I would like to suggest something like the following item be placed in the new
policy:
There shall be an RSA [PGP|GPG] key which shall only used to sign other Fedora
keys (a master key). This master key shall exist on removable media only
[CD|DVD|Smart Card], and when not in use the media shall be stored in a safe
place[1]. The Pass [Phrase|Key|Pin] for the master key shall exist on a
different media [paper|removable media] in a different safe place[2]. The
master key shall only be used in a machine that is not connected to a network.

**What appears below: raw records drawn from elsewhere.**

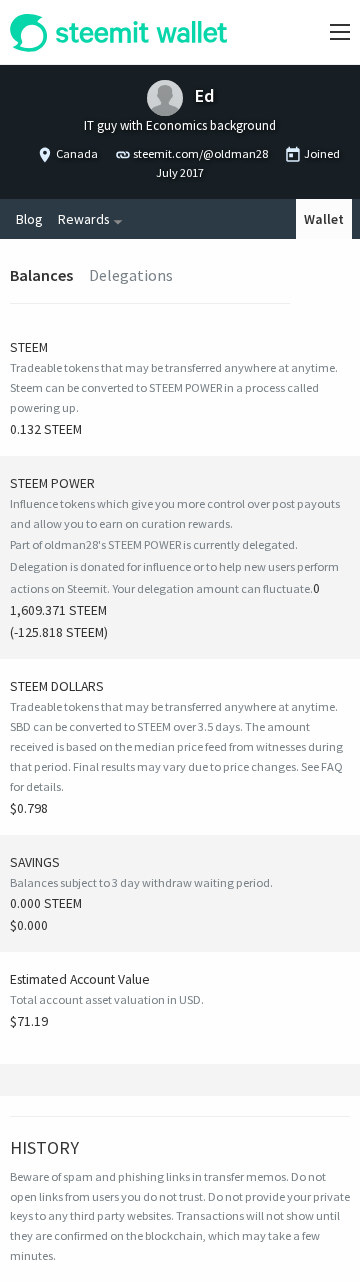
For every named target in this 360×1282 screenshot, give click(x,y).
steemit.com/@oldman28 (200, 153)
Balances (41, 275)
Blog (29, 219)
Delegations (131, 275)
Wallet (324, 219)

The machine the master key is used in shall not use swap space[6]. The
machine the master key is used in shall be cold booted before use and powered
down after use. The machine the master key is used in shall be under
reasonable configuration control[7].
All new keys for fedora distribution, i.e., for rpms, security email, Fedora
board members (limited to time of service key), shall be signed[3] with the
master key. The master key shall only be used to sign, and if need be
revoke[4], other keys. The public portion of the master key shall be included
in|with other public keys[5] in all following fedora release media.
{And there should be some statement as to who and when access should be
granted for the key and Pass [Phrase|Key|Pin] }
The purpose of the master key:
So when we have an online breach or suspected breach, and want to distribute a
new key for a purpose, the recipients of the new key have an old public key
that because the master private key was kept off line, they can trust to
distribute new keys. Secondary purposes, so that we can know for sure that it
is THE fedora security key, or this persona is a board member persona.

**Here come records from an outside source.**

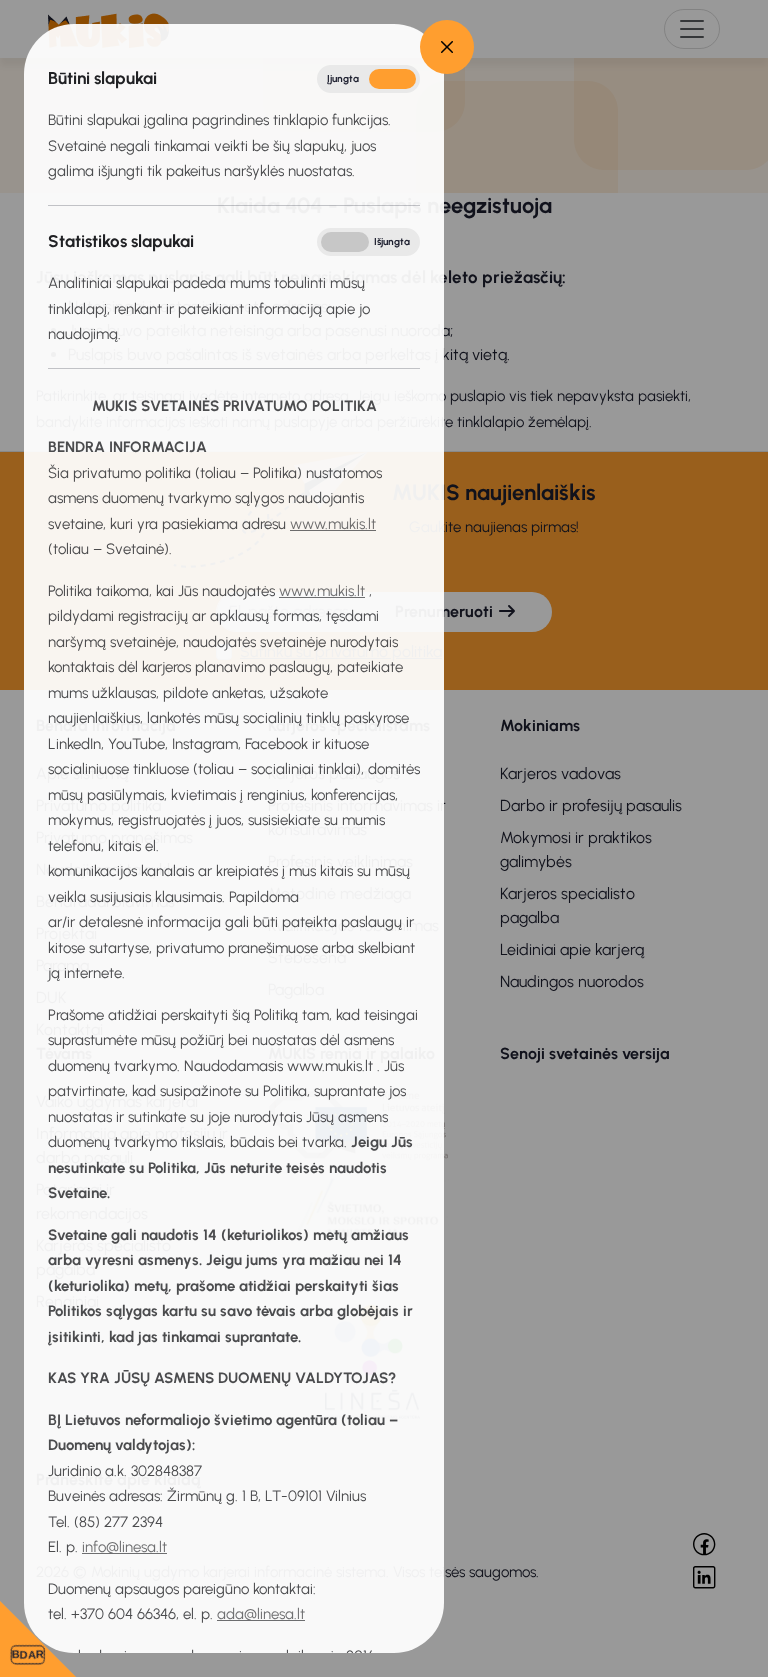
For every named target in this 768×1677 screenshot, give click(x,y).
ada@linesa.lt (261, 1614)
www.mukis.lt (333, 524)
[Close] (447, 47)
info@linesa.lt (124, 1547)
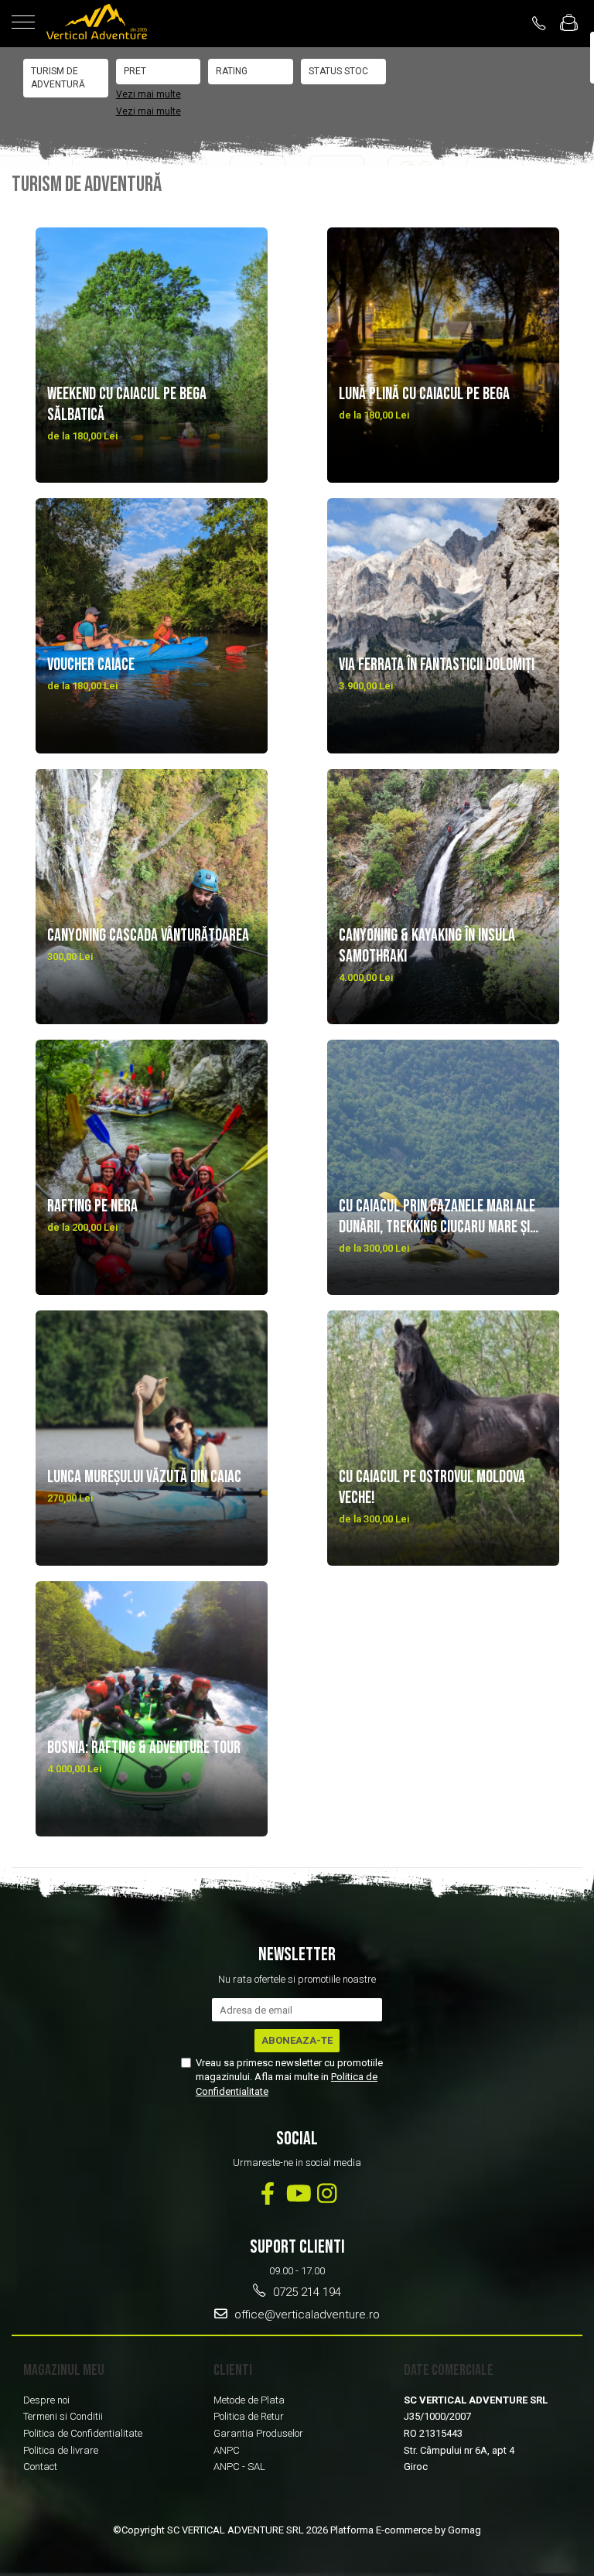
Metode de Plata (249, 2400)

The reason I am suggesting this:
Once I started _suspecting_ that there were POSSIBLY private key compromise
issues in the current situation, I also realized I had no way to _immediately_
trust any new key, because of how the fedora keys are distributed. And yes I
understand, that unless I somehow build a solid web of trust back to the
Fedora master key, I would be still be taking a risk trusting the master key,
but the lack of refuting evidence over time can at least build a cobweb of
trust. And that cobweb of trust is what we have been running on with the
fedora keys[8] for a long time, now someone has disturbed the dust.

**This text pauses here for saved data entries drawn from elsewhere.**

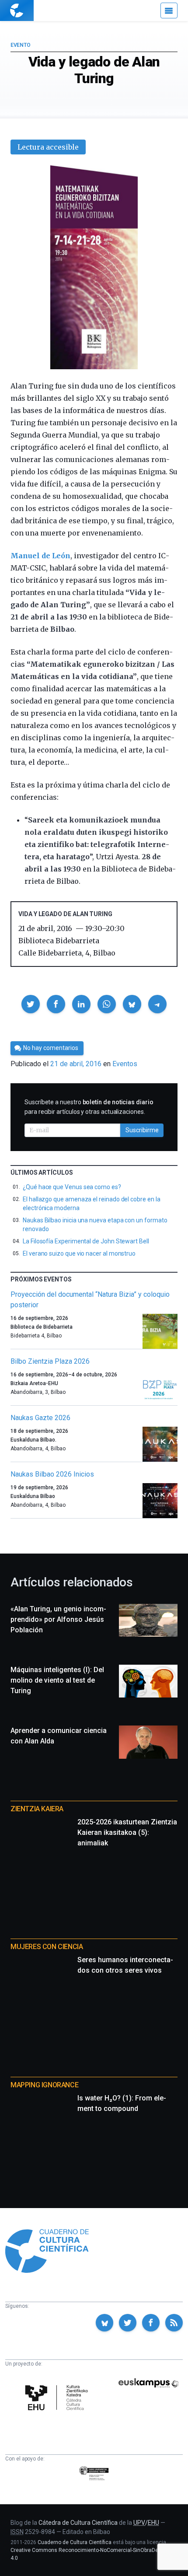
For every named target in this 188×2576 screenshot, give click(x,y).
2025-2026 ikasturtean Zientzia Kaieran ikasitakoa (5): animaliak (127, 1832)
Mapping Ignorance (44, 2085)
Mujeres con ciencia (46, 1946)
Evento (20, 45)
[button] (30, 1004)
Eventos (124, 1064)
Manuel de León (40, 555)
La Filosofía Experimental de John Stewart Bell (86, 1241)
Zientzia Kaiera (36, 1809)
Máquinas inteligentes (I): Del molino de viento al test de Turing (57, 1680)
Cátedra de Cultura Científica (78, 2522)
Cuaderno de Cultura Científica (74, 2542)
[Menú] (169, 10)
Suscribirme (142, 1130)
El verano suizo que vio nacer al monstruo (79, 1253)
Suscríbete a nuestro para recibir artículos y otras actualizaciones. (88, 1107)
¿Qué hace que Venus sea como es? (72, 1186)
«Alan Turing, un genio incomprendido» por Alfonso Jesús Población (58, 1619)
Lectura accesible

[1] Right now some safe at Red Hat corporate HQ makes sense.
[2] probably still at Red Hat corporate HQ but a different safe???
OK, I am probably being a little nuts with this one, but at least not on
the same media.
[3] IIRC rpm has a problem working with keys that are signed, if this is still
the case, then a detached signature should be used.
[4] Been a while since I looked at 'web of trust' use. Can a master signer
'revoke' a key it signed?
[5] such as in fedora-release-8-5.noarch.rpm, of course the new user should
take a copy of this key to some non modifiable media at install time.
[6] for a modern machine which is only doing key signing, swap space should
NOT be NEEDED.
[7] What is loaded on it? Who has used it? BIOS upgrades? TPM? Memory clearing
procedures? Guard to make sure no copies are made? Whole system on a live cd?...
[8] actually MOST of us have been running on various cobwebs of trust for a
long time... we have been trusting mozilla.org and microsoft.com to load
trustworthy root certificates in our browsers with out us verifying them
ourselves in some out of band fashion for over ~12 years.